WIEN(c.d.). Franz Bittner wechselt die Seiten: Per Ende Juni verlässt er die Wiener Gebietskrankenkasse als Obmann und geht unter die Berater. Bittner bleibt aber stellvertretender Chef der Gewerkschaft der Privatangestellten/Druck/Journalismus/Papier (GPA-DJP), obwohl er künftig als geschäftsführender Gesellschafter der Firma „Peri Human Relations“ auch Arbeitgeber sein wird. Sein Partner Robert Riedl hat jahrelange Erfahrungen mit Werbung und PR.

Er habe in den letzten zwölf Jahren so manchen „Betonblock mitgeschleppt, und mit dem Alter wird das nicht leichter“, erklärte der 55-Jährige Bittner, warum er sich noch einmal neu orientieren will. Der Zeitpunkt sei günstig: Die Direktoren der Wiener Kasse seien neu bestellt – „ein Team, mit dem ich am Anfang gerne gearbeitet hätte“ – und die Wiener Kasse werde demnächst zumindest teilweise entschuldet.

Dass der defizitären Wiener Kasse schlechtes Wirtschaften vorgeworfen wurde, ärgert Bittner nach wie vor: „Wir haben unsere Hausaufgaben gemacht.“ Das Problem liege oft anderswo: „Politiker tun gerne Gutes für die Menschen, vergessen aber, dass das auch finanziert werden muss.“ Stichwort: Rezeptgebühren-Deckel.
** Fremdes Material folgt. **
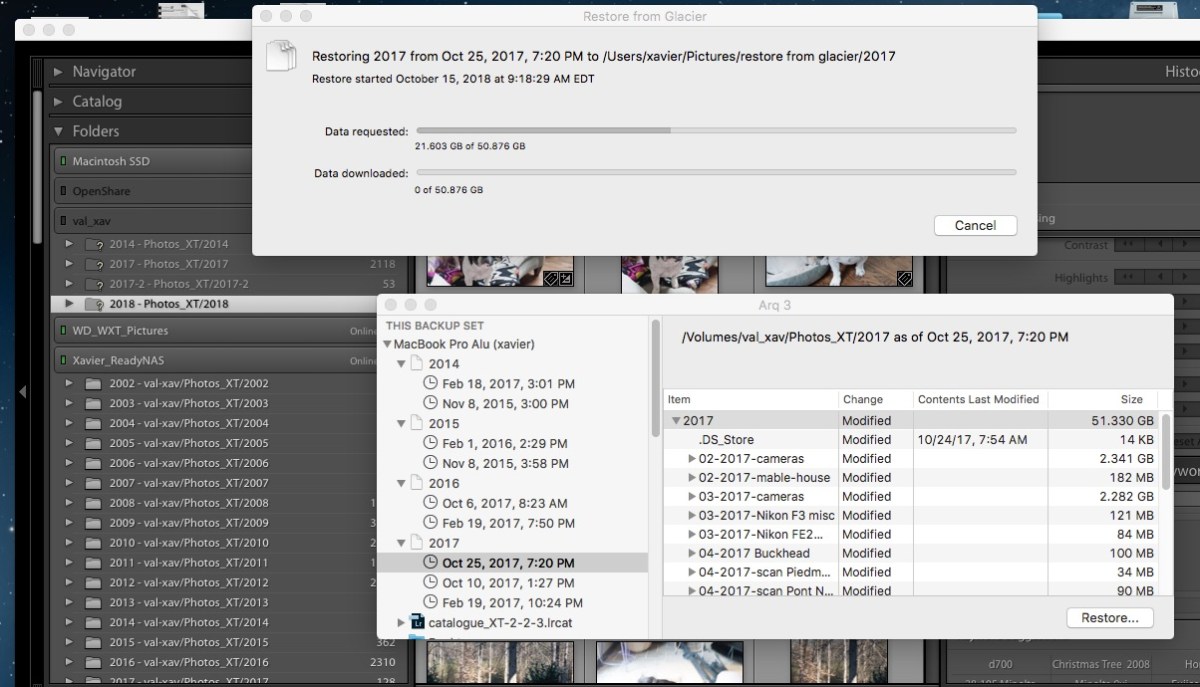Click the folder icon for 2002 - val-xav/Photos_XT/2002
Viewport: 1200px width, 687px height.
(95, 383)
Als positiv hob Bittner hervor, dass in seiner Zeit die Psychotherapie auf Krankenschein eingeführt wurde. Auf der Negativseite steht die Kürzung des Krankengeldes von 78 auf 52 Wochen unter Schwarz-Blau.
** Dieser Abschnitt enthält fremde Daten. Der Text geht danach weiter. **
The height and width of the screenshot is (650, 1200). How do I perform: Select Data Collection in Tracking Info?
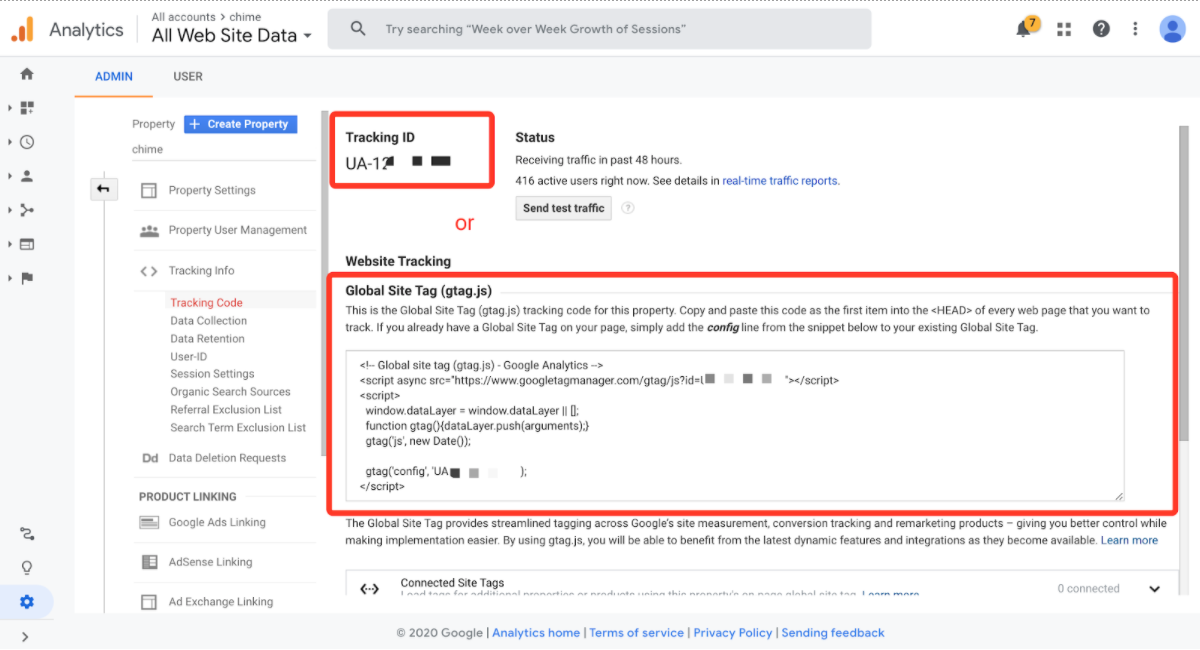208,321
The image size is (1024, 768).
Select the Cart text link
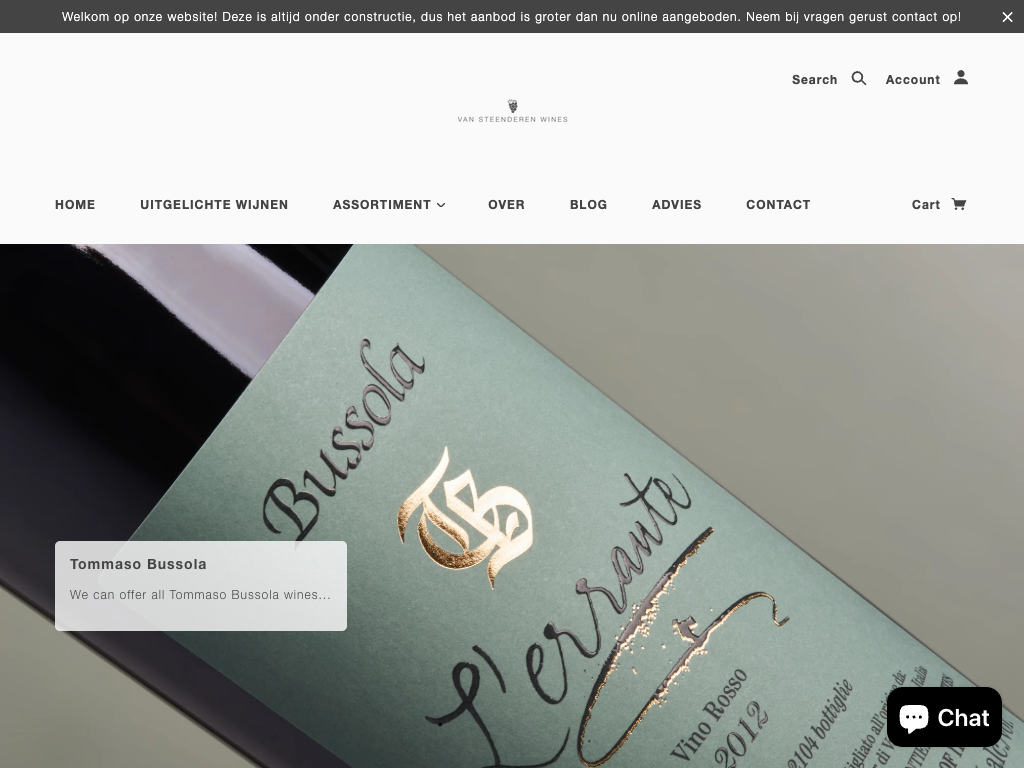click(x=925, y=204)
Trotz wiederholter Angriffe aus den ÖVP-Reihen ist Bittner seinen schwarzen Gegenübern nicht gram, im Gegenteil. Mit Klubobmann Karlheinz Kopf verstand er sich besonders gut, nicht zuletzt dank langer Verhandlungen zur letztlich gescheiterten Gesundheitsreform 2008. Im Übrigen auch einer der Gründe, warum Bittner nun geht. Er lobte am Dienstag sogar Ex-Gesundheitsministerin Maria Rauch-Kallat, mit der ihn in ihrer Amtszeit weniger verband. Rauch-Kallats Gesundheitsplattformen könnten nämlich ein Ansatz für eine echte Gesundheitsreform sein – samt Finanzierung aus einer Hand und Reform der föderalen Strukturen.

Was derzeit zwischen Ärzten und Hauptverband verhandelt werde, sei keine echte Reform, höchstens ein Ansatz dazu. Bittner glaubt zwar nicht, dass zu viel für die Gesundheit ausgegeben werde, nur manchmal fürs Falsche: So sei Wien eine „Stadt der Säftemesser und Bildermacher“ (Labor und Röntgen), außerdem würden viel zu viele Medikamente geschluckt, weshalb so mancher im Spital lande.